Received January 12 by Lieutenant Talbot, U. S. Army.

WAR DEPARTMENT, January 10, 1861

Major ROBERT ANDERSON,

First Artillery, Commanding at Fort Sumter, S. C.:

SIR: Your dispatches to Numbers 16, inclusive have been received. Before the receipt of that of 31st December,* announcing that the Government

Page 137

might re-enforce you at its leisure, and that you regarded yourself safe in your present position, some two hundred and fifty instructed recruits had been ordered to proceed from Governor’s Island to Fort Sumter on the Star of the West, for the purpose of strengthening the force under your command. The probability is, from the current rumors of to-day, that this vessel has been fired into by the South Carolinians, and has not been able to reach you. To meet all contingencies, the Brooklyn has been dispatched, with instructions not to cross the bar at the harbor of Charleston, but to afford to the Star of the West and those on board all the assistance they may need, and in the event the recruits have not effected a landing at Fort Sumter they will return to Fort Monroe.

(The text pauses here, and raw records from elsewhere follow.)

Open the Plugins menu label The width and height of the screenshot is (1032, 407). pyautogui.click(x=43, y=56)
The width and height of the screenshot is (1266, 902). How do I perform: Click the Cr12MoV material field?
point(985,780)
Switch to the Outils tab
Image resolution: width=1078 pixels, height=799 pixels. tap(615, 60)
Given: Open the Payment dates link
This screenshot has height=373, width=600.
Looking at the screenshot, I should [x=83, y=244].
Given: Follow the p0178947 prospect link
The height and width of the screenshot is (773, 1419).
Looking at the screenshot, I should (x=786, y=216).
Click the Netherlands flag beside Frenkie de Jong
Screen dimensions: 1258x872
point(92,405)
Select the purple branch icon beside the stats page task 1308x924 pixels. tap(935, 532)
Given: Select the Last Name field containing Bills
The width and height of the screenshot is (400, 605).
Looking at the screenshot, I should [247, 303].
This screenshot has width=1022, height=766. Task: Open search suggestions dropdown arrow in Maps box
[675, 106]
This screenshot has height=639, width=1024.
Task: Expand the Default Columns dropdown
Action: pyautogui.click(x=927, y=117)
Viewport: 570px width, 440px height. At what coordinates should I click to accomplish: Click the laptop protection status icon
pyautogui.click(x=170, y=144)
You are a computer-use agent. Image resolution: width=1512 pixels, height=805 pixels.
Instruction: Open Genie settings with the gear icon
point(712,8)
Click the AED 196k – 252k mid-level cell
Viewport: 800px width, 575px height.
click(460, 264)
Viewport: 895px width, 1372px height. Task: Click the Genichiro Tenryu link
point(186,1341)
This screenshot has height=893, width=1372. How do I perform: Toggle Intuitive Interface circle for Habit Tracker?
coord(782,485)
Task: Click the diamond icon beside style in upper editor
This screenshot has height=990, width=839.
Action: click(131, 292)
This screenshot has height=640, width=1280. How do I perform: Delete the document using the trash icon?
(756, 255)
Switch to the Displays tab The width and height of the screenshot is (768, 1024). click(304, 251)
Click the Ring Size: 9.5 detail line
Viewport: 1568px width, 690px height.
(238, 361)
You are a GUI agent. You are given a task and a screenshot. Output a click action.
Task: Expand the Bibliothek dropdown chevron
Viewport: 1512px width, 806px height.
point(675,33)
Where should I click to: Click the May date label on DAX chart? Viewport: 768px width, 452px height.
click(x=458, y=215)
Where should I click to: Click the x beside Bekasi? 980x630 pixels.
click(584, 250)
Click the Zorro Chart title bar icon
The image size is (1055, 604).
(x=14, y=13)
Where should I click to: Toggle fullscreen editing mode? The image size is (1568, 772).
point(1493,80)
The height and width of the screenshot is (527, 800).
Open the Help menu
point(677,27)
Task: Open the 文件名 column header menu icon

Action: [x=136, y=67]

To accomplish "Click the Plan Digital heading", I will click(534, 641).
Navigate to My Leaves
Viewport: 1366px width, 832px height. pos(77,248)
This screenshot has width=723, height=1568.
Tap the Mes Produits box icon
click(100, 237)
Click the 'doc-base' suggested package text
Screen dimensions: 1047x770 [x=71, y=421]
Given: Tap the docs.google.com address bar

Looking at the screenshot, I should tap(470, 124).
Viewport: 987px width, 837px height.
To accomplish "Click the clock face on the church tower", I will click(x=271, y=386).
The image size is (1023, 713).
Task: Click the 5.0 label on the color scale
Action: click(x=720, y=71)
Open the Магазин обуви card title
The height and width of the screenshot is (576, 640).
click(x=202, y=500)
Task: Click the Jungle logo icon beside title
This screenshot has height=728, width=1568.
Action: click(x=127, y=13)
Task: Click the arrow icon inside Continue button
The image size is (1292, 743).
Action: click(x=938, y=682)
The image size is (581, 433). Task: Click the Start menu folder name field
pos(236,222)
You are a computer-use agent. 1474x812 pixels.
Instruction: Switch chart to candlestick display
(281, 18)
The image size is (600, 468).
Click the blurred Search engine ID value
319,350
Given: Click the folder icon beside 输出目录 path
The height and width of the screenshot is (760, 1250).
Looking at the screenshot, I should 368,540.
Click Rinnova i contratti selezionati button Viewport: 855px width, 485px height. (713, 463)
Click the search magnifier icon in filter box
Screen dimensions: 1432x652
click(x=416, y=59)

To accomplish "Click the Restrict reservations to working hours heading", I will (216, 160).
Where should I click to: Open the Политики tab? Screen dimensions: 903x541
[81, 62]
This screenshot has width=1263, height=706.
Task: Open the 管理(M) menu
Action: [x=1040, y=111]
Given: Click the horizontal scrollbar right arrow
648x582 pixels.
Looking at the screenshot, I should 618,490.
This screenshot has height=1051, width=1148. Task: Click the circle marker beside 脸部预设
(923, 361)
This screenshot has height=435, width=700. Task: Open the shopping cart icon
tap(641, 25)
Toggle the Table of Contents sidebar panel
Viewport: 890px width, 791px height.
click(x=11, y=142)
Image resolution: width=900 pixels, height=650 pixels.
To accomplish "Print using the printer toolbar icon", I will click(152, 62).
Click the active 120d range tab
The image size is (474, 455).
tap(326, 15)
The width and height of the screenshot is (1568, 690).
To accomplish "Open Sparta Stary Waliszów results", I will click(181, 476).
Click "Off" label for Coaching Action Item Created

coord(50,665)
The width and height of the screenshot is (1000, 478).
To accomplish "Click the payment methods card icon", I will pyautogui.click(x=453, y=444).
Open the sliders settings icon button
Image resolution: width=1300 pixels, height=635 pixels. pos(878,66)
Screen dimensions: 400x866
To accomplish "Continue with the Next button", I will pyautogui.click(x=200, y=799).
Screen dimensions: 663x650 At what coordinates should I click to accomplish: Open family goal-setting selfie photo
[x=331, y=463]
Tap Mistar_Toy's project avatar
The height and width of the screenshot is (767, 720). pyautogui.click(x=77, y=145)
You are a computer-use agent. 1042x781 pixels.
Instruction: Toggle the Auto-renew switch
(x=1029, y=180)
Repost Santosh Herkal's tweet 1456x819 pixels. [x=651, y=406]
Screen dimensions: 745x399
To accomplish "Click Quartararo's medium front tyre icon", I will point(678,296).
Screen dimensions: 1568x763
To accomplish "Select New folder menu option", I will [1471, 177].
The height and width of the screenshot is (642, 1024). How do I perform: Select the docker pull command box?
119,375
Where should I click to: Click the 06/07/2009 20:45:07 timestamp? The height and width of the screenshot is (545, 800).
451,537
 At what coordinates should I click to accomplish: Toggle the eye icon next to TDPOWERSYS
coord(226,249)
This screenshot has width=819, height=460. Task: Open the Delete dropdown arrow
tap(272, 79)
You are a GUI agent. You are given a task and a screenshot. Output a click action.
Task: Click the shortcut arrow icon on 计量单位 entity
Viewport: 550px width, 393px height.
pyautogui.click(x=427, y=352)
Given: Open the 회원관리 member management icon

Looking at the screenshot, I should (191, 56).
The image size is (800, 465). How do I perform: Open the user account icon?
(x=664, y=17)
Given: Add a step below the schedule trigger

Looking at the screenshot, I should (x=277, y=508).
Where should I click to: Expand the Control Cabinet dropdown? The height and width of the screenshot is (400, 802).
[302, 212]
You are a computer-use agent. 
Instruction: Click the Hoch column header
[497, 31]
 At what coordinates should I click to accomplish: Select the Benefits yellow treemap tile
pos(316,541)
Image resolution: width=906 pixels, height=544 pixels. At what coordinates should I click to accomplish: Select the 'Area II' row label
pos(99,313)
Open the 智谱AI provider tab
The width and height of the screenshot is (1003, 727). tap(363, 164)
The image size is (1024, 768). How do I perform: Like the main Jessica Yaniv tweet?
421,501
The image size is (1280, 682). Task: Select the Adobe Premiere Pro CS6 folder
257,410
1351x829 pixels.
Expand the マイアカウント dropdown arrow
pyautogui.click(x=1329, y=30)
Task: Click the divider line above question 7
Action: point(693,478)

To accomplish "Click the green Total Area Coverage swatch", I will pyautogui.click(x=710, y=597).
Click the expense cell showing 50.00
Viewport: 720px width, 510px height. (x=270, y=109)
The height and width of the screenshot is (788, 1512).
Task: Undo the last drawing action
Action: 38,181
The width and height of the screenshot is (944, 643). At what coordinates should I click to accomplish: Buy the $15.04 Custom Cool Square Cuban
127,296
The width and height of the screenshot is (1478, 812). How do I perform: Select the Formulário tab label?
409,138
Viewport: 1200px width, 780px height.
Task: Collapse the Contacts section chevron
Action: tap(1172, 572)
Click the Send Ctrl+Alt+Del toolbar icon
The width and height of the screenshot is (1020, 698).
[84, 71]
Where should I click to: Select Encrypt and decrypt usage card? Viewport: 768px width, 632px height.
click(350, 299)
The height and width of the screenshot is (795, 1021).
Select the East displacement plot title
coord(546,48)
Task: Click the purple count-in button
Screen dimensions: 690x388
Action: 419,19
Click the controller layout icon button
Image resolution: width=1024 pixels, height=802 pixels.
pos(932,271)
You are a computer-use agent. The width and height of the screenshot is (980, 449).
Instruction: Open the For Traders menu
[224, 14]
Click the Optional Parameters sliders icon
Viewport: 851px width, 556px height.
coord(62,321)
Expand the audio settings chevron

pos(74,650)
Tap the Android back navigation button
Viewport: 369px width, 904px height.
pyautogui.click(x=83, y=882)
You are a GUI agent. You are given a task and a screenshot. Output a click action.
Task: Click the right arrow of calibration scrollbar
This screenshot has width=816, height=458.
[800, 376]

I avail myself of the occasion to express the great satisfaction of the Government at the forbearance, discretion and firmness with which you have acted, amid the perplexing and difficult circumstances in which you have been placed. You will continue, as heretofore, to act strictly on the defensive; to avoid, by all means compatible with the safety of your command, a collision with the hostile forces by which you are surrounded. But for the movement so promptly and brilliantly executed, by which you transferred your forces to Fort Sumter, the probability is that ere this the defenselessness of your position would have invited an attack, which, there is reason to believe, was contemplated, if not in active preparation, which must have led to the effusion of blood, that has been thus so happily prevented. The movement, therefore, was in every way admirable, alike for its humanity [and] patriotism, as for its soldiership.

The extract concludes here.